■ BAGIAN DOKUMEN ■
Dikritik DPR Soal Kebocoran Data, Menkominfo: Bukan Tugas Kominfo

Sebelumnya Menkominfo juga sempat membantah memiliki data SIM card

Johnny G Plate, Sekjen Nasdem sekaligus Menteri Komunikasi dan Informatika. (Dok. DETIKCOM)
Thu, 08 Sep 2022


Menteri Komunikasi dan Informatika (Menkominfo) Johnny G. Plate justru melempar tanggung jawab saat kementeriannya dikritik imbas kebocoran data masyarakat Indonesia akhir-akhir ini.

Menurut Johnny hal tersebut seharusnya menjadi tanggung jawab Badan Siber dan Sandi Negara (BSSN) dengan dalih payung hukum Peraturan Pemerintah No. 71 Tahun 2019 tentang Penyelenggara Sistem dan Transaksi Elektronik.

"Terhadap semua serangan siber leading sector dan domain penting, tugas pokok, dan fungsi, bukan di Kominfo," ujarnya, saat Rapat Dengar Pendapat dengan Komisi I DPR, di Jakarta, Rabu (7/9/2022).

"Terhadap semua serangan siber atas ruang digital kita menjadi domain teknis Badan Siber dan Sandi Negara. Semua pertanyaan tadi terkait serangan siber, kami tak bisa menjawab atas nama BSSN," lanjutnya.

■ TUJUAN TUGAS ■
Salin ulang tanpa perubahan bagian berita tentang kebocoran data di atas, mulai dari kata-kata yang memuat "Johnny G Plate, Sekjen" dan berhenti setelah "Indonesia akhir-akhir ini.".

Catatan data:
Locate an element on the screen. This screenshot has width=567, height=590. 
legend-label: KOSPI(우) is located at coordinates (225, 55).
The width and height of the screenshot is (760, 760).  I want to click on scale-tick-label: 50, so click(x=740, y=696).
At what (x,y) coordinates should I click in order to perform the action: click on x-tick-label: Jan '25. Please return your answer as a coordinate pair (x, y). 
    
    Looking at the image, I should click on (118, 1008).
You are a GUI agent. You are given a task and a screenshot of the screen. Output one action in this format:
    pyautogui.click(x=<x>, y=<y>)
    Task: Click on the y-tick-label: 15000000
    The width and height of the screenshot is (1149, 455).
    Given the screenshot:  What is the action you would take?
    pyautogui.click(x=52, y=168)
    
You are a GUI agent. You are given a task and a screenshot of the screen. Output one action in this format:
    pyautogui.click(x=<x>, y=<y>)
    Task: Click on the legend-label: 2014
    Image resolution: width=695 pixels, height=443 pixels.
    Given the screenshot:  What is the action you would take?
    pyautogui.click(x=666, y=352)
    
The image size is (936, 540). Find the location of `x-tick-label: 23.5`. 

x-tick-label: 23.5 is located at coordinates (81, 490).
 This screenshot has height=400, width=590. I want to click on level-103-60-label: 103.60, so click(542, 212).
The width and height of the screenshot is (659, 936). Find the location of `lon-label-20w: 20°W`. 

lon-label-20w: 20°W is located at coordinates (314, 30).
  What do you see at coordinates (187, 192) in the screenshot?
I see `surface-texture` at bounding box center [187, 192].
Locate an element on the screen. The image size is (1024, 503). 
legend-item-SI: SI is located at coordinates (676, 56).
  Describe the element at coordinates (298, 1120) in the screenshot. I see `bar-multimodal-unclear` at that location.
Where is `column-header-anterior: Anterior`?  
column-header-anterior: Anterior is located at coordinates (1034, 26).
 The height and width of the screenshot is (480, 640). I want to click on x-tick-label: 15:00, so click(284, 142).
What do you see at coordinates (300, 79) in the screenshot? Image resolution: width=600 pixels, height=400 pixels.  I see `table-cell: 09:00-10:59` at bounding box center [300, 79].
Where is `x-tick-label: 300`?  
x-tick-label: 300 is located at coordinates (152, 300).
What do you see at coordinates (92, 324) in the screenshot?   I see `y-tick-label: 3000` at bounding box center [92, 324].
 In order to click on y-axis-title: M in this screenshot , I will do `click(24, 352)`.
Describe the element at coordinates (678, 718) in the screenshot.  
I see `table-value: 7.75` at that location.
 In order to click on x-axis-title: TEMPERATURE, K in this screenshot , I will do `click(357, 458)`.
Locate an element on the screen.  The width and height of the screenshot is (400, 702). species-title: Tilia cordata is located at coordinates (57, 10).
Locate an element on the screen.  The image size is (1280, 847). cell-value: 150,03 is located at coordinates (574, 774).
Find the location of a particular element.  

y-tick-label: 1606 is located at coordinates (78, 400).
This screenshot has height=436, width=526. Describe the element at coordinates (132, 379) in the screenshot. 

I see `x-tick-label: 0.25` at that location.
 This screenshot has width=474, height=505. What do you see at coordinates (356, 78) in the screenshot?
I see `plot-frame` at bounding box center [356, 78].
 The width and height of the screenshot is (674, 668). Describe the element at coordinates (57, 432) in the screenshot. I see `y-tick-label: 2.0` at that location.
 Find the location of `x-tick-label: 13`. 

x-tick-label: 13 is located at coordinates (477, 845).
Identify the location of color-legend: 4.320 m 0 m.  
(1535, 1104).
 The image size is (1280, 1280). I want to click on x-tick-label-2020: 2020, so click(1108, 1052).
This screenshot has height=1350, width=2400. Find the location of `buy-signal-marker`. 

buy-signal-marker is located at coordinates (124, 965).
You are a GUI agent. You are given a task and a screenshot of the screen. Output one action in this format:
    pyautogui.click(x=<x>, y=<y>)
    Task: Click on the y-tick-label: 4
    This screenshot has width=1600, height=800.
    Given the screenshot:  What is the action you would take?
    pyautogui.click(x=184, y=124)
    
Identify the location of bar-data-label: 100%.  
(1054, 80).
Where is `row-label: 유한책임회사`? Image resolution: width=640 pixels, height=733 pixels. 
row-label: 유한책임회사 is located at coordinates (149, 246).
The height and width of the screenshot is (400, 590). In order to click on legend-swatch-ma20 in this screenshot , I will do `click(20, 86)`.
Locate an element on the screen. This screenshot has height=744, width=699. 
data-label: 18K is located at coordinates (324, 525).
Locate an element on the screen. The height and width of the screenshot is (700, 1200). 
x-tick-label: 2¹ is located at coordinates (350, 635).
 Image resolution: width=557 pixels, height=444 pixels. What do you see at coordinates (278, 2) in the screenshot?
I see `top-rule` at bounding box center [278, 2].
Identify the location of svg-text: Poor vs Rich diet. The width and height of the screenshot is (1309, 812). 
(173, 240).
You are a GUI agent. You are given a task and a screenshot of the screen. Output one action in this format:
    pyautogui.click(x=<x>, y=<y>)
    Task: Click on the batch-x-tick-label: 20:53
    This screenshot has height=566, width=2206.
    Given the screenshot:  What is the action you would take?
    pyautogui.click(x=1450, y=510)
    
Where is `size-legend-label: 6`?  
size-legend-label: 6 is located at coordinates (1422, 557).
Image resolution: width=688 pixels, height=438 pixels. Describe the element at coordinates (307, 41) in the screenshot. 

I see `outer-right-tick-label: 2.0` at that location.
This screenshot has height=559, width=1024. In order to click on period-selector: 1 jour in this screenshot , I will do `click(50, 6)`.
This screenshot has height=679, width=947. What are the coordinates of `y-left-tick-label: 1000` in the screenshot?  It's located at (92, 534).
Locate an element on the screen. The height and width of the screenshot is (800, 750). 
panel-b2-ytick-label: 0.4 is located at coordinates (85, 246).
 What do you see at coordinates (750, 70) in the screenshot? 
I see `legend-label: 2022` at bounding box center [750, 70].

■ TUGAS SELESAI ■
Johnny G Plate, Sekjen Nasdem sekaligus Menteri Komunikasi dan Informatika. (Dok. DETIKCOM)
Thu, 08 Sep 2022


Menteri Komunikasi dan Informatika (Menkominfo) Johnny G. Plate justru melempar tanggung jawab saat kementeriannya dikritik imbas kebocoran data masyarakat Indonesia akhir-akhir ini.